And Hollywood Rumor of the Week honors go to the one currently catapulting around town and into our inbox, concerning a suspicious package sent to New Line president of production Toby Emmerich that reportedly contained a severed finger, resulting in their offices shutting down for a police investigation. What actually happened, as best as we can piece together, is described in the following e-mail from an operative:
A package addressed to Toby Emmerich was sent to the New Line mailroom shortly before lunch. Taped to the front was some sort of "confessional" letter from a crazed psychopath. New Line called the bomb squad. The bomb squad arrived, scanned the packaged with a portable xray, and saw "fingers" inside.
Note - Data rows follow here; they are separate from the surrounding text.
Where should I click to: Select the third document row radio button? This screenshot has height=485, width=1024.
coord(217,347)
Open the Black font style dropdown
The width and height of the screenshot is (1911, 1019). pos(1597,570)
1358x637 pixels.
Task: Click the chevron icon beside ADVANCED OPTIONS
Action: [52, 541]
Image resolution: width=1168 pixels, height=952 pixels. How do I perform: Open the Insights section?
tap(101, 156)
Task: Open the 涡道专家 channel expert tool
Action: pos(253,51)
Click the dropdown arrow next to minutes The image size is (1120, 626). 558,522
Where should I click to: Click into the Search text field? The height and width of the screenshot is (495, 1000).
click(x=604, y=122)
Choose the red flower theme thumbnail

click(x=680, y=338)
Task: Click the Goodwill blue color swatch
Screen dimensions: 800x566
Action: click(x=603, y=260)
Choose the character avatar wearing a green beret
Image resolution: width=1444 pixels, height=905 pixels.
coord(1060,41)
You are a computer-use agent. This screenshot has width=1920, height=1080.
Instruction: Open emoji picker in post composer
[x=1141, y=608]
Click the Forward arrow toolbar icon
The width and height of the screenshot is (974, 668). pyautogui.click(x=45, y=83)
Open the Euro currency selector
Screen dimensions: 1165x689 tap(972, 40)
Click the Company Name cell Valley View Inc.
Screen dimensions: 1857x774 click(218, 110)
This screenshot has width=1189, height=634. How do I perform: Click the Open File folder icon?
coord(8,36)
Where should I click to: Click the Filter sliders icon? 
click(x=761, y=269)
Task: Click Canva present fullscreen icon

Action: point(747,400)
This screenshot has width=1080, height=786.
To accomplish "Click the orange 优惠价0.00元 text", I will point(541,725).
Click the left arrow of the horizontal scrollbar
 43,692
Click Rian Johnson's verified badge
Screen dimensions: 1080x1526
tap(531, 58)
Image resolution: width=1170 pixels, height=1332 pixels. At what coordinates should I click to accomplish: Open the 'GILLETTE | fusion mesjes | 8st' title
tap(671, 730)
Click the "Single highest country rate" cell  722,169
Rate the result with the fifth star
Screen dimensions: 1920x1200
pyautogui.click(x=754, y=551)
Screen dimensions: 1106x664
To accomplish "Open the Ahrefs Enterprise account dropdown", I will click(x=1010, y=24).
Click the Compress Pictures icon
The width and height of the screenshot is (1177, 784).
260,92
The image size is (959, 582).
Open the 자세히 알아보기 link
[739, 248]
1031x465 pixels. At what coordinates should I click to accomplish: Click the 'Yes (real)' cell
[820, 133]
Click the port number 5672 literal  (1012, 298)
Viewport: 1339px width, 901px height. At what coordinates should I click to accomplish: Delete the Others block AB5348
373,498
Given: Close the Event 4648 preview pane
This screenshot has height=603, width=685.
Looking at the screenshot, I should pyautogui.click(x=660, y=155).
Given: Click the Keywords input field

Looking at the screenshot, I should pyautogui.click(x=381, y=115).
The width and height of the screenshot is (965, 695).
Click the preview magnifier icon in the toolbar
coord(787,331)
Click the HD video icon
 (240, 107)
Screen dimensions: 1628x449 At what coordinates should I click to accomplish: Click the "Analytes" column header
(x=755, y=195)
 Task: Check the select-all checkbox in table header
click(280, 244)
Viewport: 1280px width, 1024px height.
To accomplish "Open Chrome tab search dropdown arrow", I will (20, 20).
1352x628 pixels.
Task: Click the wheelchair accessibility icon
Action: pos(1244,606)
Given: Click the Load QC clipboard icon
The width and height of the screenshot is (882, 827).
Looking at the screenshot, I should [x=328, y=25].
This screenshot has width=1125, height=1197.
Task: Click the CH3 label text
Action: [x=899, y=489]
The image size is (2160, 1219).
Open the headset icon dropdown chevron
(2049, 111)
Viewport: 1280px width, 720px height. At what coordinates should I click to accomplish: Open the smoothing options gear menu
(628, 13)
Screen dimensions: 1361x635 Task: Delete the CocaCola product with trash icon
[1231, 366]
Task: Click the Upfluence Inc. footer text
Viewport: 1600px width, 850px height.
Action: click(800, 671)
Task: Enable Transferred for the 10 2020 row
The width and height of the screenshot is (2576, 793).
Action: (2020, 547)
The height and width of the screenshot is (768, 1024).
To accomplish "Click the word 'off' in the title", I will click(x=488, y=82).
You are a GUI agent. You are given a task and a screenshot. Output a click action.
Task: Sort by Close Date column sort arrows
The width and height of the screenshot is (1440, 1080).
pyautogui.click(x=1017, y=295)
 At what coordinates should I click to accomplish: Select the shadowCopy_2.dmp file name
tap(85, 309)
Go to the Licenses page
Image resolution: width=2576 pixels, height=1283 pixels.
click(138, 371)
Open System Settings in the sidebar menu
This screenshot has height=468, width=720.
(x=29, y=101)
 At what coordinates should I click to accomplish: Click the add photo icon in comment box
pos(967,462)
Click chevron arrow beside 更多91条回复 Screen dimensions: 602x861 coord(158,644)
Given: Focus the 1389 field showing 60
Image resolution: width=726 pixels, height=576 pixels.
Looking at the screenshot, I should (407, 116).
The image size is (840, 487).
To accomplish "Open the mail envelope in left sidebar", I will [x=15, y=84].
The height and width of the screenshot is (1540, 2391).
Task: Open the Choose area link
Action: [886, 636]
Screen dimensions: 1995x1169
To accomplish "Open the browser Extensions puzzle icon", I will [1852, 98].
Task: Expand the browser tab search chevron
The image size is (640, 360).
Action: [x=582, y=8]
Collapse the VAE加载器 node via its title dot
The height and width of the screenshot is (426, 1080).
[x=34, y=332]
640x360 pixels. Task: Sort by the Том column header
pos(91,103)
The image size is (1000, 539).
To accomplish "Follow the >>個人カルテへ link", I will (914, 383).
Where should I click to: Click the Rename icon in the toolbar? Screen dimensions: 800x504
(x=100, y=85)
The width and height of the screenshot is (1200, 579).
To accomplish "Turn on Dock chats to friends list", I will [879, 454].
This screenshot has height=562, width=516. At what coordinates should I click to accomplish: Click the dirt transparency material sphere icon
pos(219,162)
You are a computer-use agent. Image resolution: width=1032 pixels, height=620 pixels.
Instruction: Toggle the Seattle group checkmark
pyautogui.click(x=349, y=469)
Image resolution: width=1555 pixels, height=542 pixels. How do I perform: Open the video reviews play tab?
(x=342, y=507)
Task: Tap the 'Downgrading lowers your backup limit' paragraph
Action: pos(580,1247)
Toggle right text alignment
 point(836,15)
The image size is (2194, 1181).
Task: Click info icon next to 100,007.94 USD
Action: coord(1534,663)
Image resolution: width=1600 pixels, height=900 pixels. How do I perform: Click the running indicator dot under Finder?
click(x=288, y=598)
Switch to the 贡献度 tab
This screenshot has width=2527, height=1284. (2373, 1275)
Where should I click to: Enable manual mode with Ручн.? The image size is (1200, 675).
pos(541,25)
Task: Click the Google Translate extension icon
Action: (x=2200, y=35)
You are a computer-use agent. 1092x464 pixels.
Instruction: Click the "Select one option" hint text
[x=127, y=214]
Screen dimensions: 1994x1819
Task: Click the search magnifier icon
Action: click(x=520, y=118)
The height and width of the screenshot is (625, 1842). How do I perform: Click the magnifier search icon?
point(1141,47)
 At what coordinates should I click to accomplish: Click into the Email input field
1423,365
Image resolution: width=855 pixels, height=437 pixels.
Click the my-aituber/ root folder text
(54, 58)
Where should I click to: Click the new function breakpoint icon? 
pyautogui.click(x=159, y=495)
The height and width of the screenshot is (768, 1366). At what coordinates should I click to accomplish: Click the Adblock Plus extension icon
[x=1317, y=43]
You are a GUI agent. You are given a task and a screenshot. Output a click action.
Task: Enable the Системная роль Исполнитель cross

They then evacuated the building before opening the package discovering...plastic fingers. Apparently, the whole thing was a "pitch" to Toby. And just like when your guidance counselor told you that story about the kid who sent their shoe to Georgetown ("Hey, now that I've got my foot in the door..."), this one is a definite don't, fellas...
There are still several dangling threads to this curious case of overzealous pitchmanship: In one version, for example, the writer was merely trying to sell the studio on a Jane Austen adaptation, which would make his choice of a dismembered digit curious, to say the least. Nevertheless, there are lessons to be learned here about the creative deployment of body-parts in the service of furthering your screenwriting career: Next time, try a spandex singlet, beer helmet, and fake beard. It may not get your diet movie off the ground, but at least it ensures that all your hard work won't be detonated into confetti by a SWAT team who minutes ago put out an APB for The Finger-Chop Killer.